The disturbance in the bond market earlier this week — apparently one of the main factors that led President Donald Trump to walk back some of his tariffs — has revived arguments in favor of changing a capital requirement called the supplementary leverage ratio.

Dimon said in his recent letter to shareholders that the SLR and capital rules for global systematically important banks treat Treasuries as “far riskier than they are.”

“JPMorgan will be fine with or without an SLR change,” Dimon said Friday on the earnings call. “The reason to change some of these things is so the big market makers could intermediate more in the markets. … When you have a lot of volatile markets and very wide spreads and low liquidity in Treasuries, it affects all other capital markets.”

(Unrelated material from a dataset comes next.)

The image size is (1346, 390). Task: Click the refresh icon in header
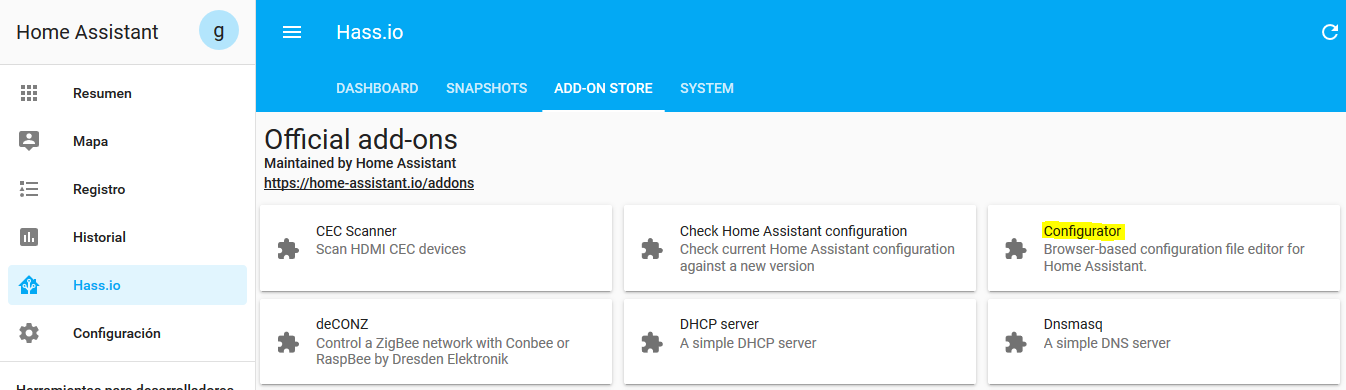[1330, 32]
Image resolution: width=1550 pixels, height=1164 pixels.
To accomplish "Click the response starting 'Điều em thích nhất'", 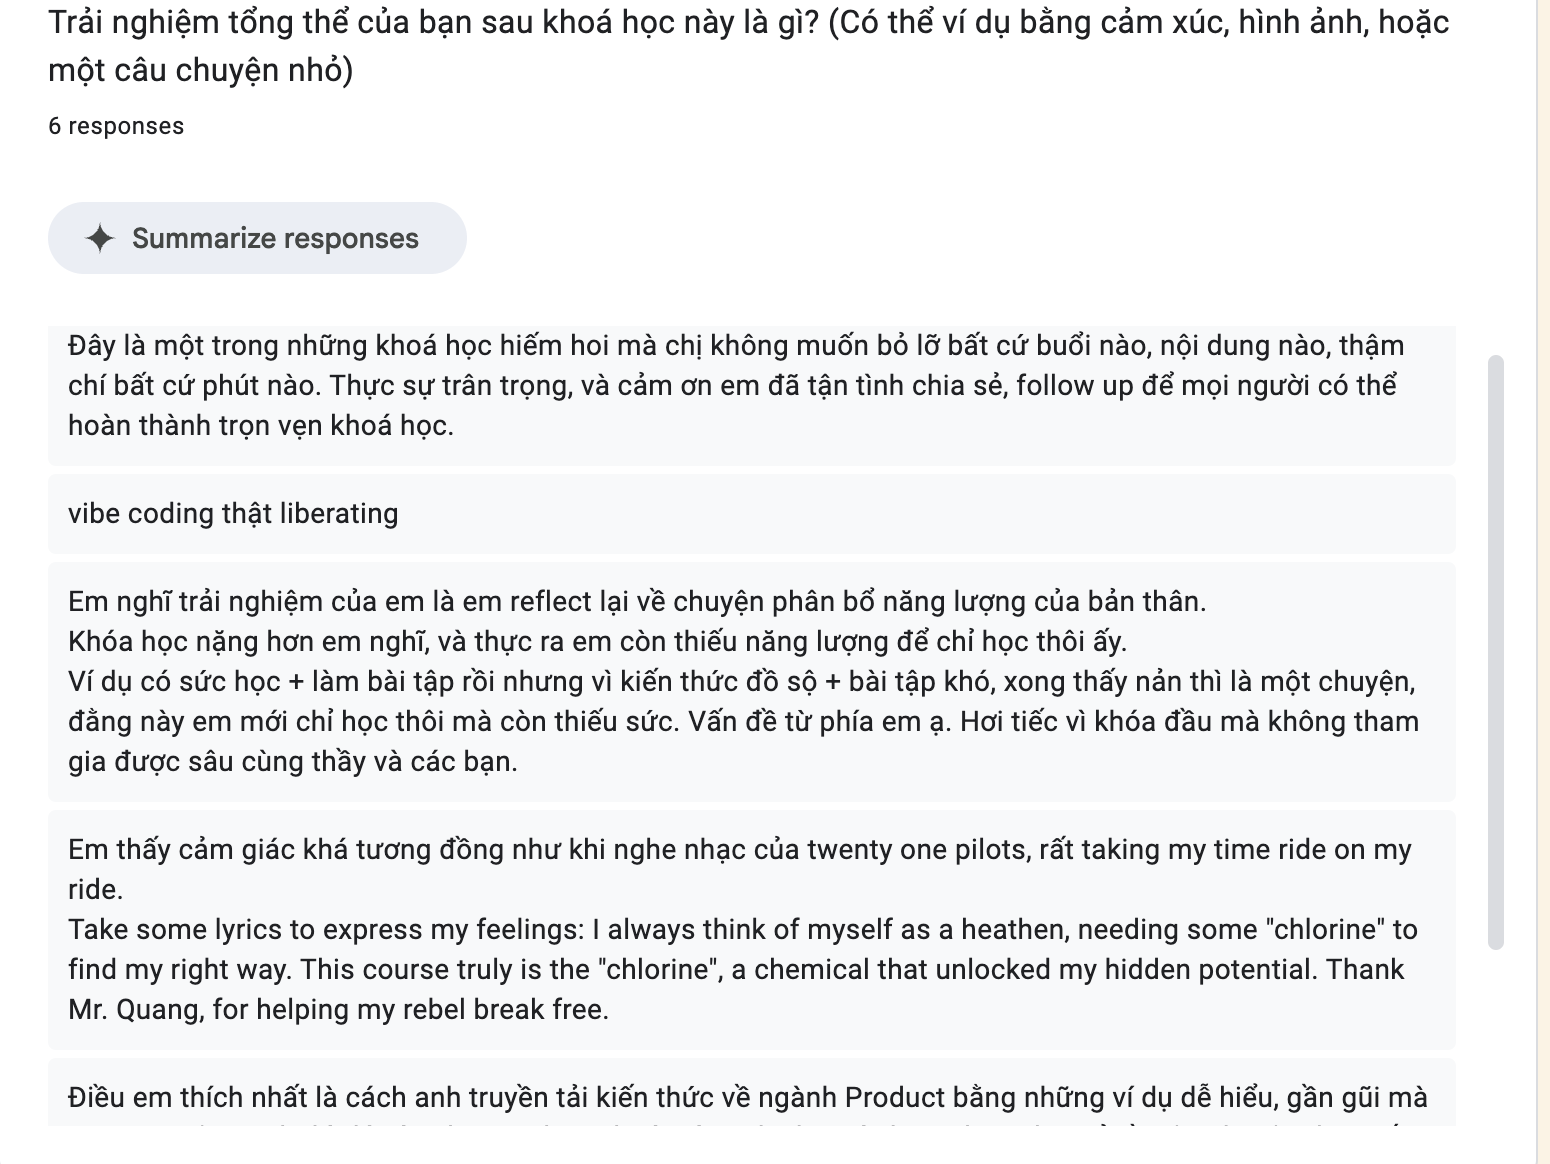I will point(751,1093).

Piper Sandler’s Siefers affirmed that the SLR isn’t a binding constraint for megabanks like JPMorgan, which are far more beholden to Common Equity Tier 1 ratio thresholds.

Federal Reserve Chair Jerome Powell has signaled the central bank is game for looking at SLR rule changes, in order to benefit the Treasuries market.

The last major disruption in the Treasuries market came at the beginning of the pandemic, and the Fed responded by temporarily allowing banks to nix Treasuries from SLR formulas amid massive amounts of U.S. debt issuance and stimulus programs. The exemption ended in 2021.